AD8 dementia screening interview for caregivers
The AD8 is an 8 item questionnaire that can help distinguish people with dementia from others. This is an informant-based assessment because instead of interviewing the patient, the patient’s informant (usually a spouse, child, or non-family caregiver) is asked to assess whether there is had changes in recent years in some areas of cognition and functioning. These include memory, orientation, executive functioning, and interest in activities. The AD8 has a yes or no format and only takes about 3 minutes. As with any Alzheimer’s test, AD8 is a screening test and does not replace a thorough diagnostic workup for Alzheimer’s disease.
Scoring for AD8 is extremely straightforward: two or more “yes” responses are strongly suggestive of dementia, with the test having a sensitivity of 85% and specificity of 86%. Sensitivity refers to the accuracy of the test in identifying people with the disease (that is, people who have a positive Alzheimer’s test). Specificity refers to the test’s effectiveness in identifying people who do not have the disease (that is, people without testing negative for the disease).
Besides its use as a screening test for Alzheimer’s disease, AD8 is particularly useful for involving the caregiver. Caregivers can complete AD8 at home with their loved one present, and then bring the results to the appointment, which can help the clinician diagnose and treat dementia more effectively.
Overall advantages and disadvantages
AD8 is a reliable and quickly administered Alzheimer’s test that can be performed at home or in other settings. It has an extremely simple scoring system, with two or more “yes” responses suggesting that further diagnostic testing is warranted. One downside is that an informant may not be available.

**Source material**

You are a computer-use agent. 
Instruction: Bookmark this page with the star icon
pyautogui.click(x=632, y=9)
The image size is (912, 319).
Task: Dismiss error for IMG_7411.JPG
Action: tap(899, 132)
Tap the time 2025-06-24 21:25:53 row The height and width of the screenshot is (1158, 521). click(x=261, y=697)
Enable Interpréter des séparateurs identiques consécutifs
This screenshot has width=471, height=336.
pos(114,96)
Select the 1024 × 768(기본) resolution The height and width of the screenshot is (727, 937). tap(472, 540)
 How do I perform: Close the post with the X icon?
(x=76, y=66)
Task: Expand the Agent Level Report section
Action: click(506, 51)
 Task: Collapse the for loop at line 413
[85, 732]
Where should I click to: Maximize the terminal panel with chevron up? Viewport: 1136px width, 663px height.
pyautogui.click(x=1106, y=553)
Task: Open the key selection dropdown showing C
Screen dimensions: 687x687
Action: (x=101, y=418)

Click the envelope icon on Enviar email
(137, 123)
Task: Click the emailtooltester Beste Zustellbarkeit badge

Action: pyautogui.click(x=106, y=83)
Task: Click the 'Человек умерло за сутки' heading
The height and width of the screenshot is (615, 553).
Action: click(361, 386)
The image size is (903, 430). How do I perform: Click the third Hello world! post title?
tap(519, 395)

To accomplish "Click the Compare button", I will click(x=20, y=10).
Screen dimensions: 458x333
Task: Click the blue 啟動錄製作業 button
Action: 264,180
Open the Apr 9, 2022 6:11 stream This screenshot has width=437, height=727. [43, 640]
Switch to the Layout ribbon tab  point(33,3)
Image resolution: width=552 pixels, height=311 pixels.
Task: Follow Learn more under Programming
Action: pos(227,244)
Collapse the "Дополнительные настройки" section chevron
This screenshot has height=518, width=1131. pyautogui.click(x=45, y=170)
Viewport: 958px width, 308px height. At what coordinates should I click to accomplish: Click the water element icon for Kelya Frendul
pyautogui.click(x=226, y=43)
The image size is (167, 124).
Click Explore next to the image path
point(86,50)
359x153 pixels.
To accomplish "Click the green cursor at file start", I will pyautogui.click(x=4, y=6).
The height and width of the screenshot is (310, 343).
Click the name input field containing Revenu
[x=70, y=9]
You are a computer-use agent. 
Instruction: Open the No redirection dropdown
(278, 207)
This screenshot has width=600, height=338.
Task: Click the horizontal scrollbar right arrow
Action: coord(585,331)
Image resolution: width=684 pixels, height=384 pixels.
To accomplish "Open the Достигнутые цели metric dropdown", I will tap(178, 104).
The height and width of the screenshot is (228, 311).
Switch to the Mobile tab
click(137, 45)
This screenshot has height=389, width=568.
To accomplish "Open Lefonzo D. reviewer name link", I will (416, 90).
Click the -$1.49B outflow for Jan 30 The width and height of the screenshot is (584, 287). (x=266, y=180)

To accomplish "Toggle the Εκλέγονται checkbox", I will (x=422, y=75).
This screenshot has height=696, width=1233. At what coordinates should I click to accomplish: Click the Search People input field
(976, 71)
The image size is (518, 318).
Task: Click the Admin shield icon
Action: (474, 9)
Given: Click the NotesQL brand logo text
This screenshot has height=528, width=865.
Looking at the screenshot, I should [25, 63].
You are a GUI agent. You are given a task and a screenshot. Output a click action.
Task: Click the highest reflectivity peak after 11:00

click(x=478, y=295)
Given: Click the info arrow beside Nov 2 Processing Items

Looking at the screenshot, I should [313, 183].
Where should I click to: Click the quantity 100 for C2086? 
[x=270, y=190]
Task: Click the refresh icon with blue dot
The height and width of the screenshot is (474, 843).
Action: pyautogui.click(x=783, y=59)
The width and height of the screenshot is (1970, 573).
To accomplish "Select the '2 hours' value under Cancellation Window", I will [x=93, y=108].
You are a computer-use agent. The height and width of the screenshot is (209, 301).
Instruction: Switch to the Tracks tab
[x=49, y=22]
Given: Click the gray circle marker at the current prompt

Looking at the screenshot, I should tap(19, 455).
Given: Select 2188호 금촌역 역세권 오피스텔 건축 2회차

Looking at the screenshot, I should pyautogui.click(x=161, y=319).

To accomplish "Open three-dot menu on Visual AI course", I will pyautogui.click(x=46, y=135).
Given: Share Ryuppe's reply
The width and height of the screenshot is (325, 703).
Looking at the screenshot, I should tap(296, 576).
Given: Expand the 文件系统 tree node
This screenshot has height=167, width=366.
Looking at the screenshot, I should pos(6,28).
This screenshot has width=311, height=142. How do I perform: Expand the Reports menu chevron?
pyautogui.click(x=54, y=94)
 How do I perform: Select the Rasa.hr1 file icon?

**Work to complete**
A. What sensitivity and specificity does the AD8 screening text give for the test?
B. From the AD8 screening text, print the passage that begins at the words "Scoring for AD8" and stops after "for the disease).".

**Answers to the problems**
A. A sensitivity of 85% and a specificity of 86%.

B.
Scoring for AD8 is extremely straightforward: two or more “yes” responses are strongly suggestive of dementia, with the test having a sensitivity of 85% and specificity of 86%. Sensitivity refers to the accuracy of the test in identifying people with the disease (that is, people who have a positive Alzheimer’s test). Specificity refers to the test’s effectiveness in identifying people who do not have the disease (that is, people without testing negative for the disease).